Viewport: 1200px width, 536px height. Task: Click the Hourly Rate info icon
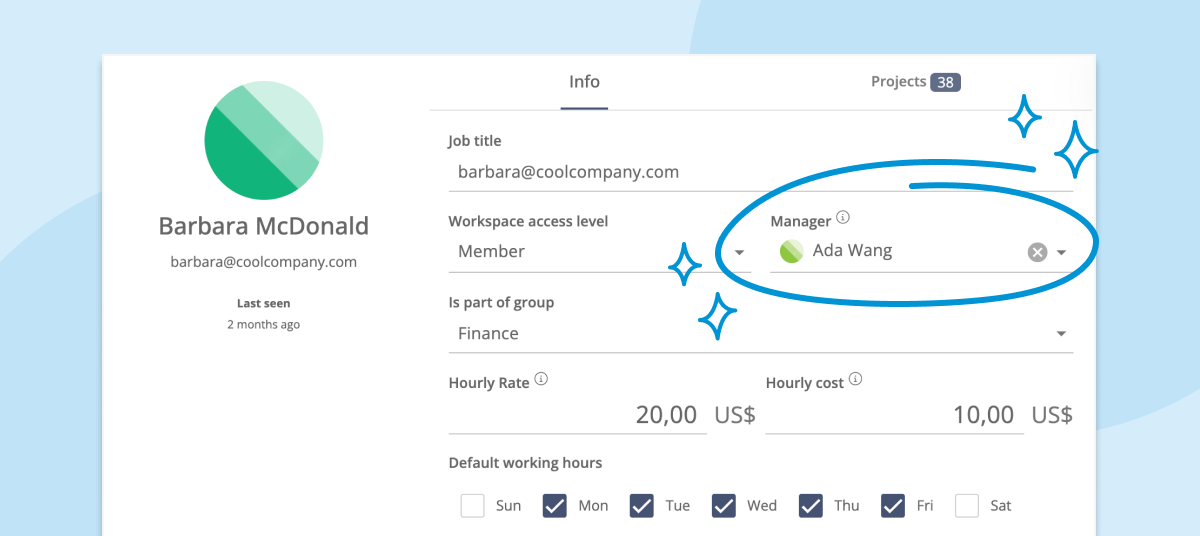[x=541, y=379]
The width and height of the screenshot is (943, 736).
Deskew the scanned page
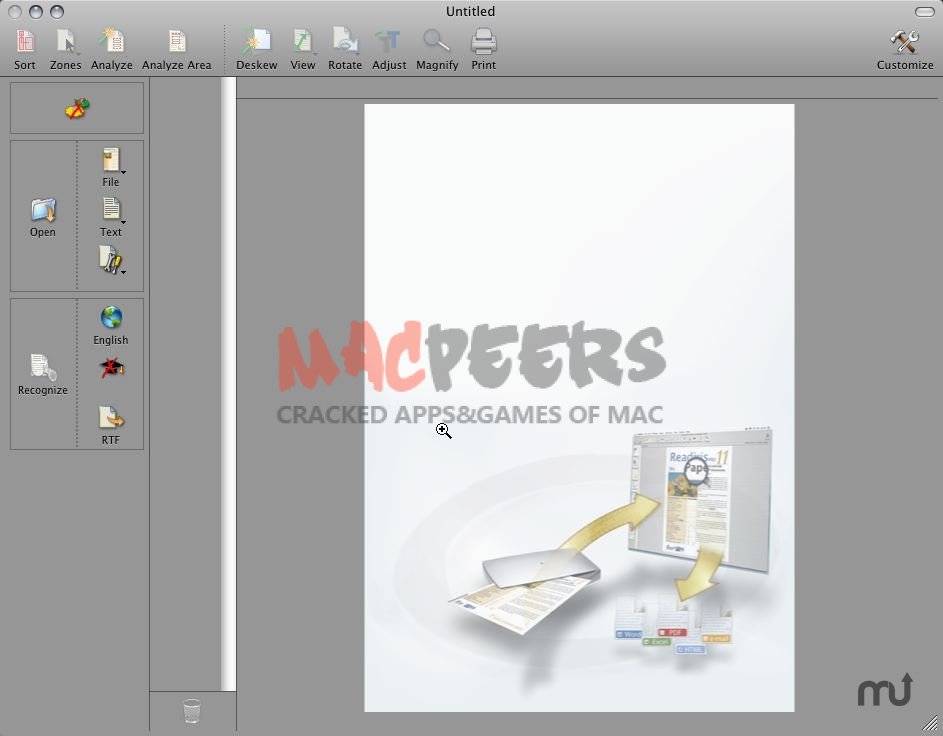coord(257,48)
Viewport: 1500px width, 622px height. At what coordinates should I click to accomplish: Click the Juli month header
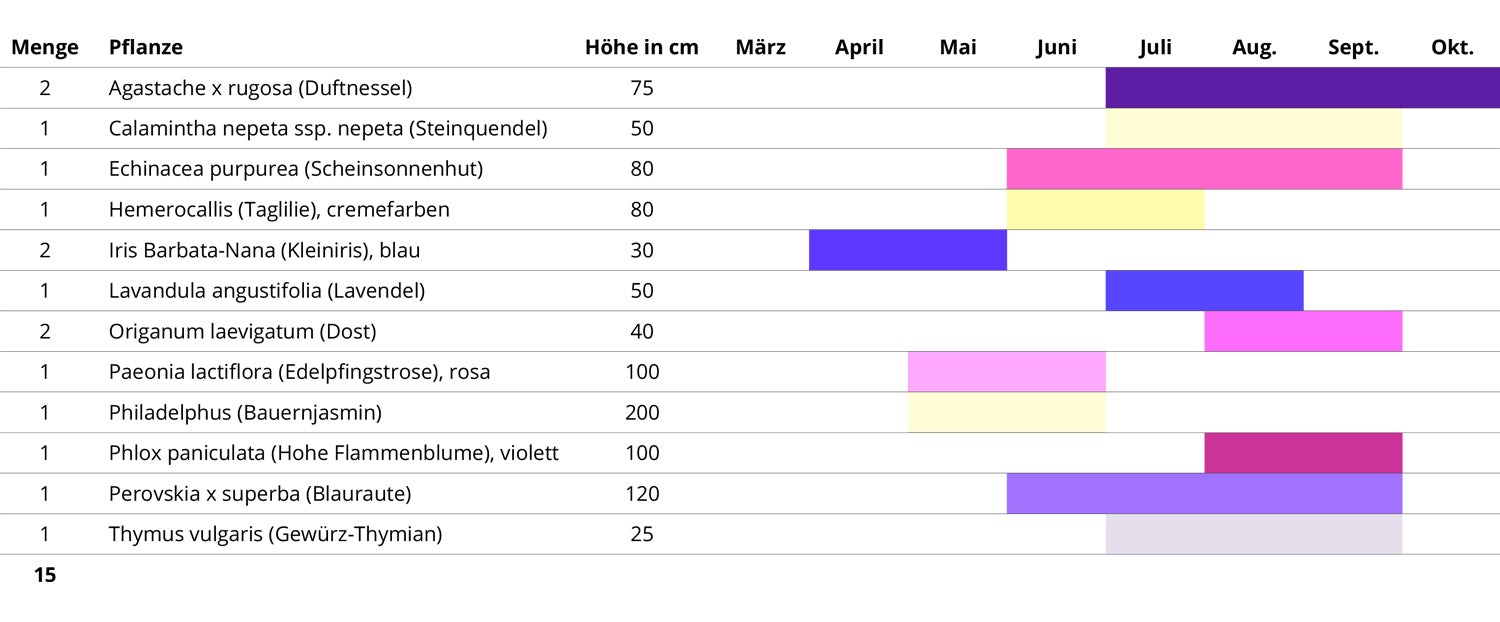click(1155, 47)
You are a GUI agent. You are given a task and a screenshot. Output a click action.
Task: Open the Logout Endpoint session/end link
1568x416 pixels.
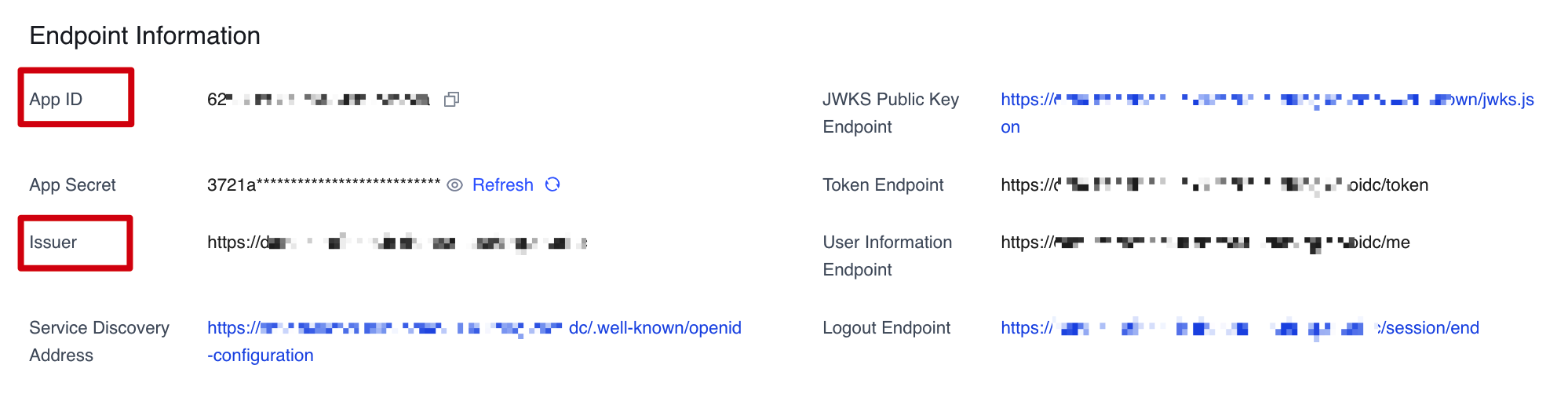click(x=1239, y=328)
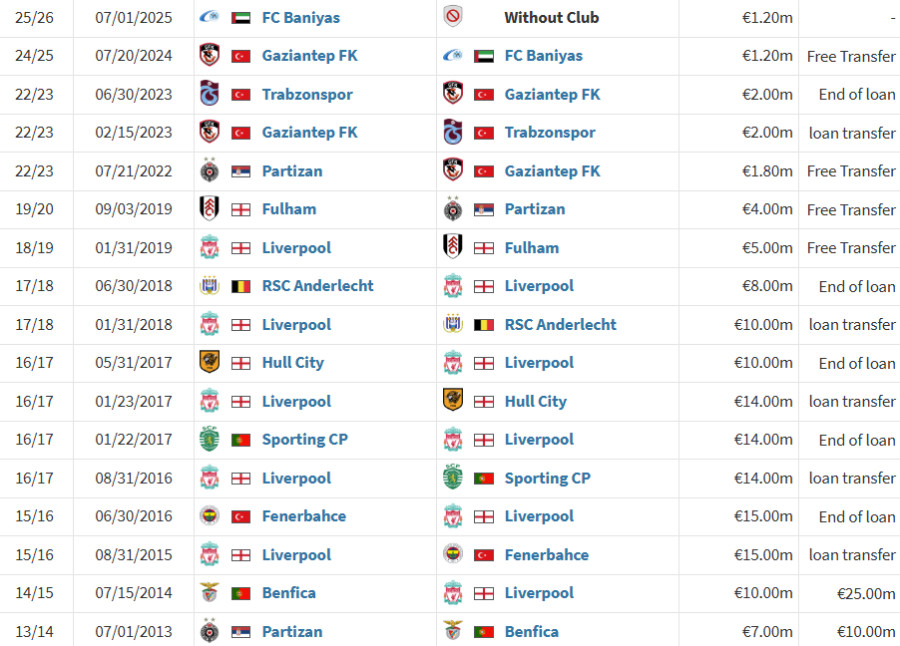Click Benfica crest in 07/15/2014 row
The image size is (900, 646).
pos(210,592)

= = = =

Make an exact copy of the lines from the one holding "You are a GUI" through the end of the material, both ends included, and keep the pictures out of it.

You are a GUI agent. You are given a task and a screenshot. Output a click action.
Task: Open the Logout Endpoint session/end link
1568x416 pixels.
click(x=1239, y=328)
Click Benfica crest in 07/15/2014 row
The image size is (900, 646).
pos(210,592)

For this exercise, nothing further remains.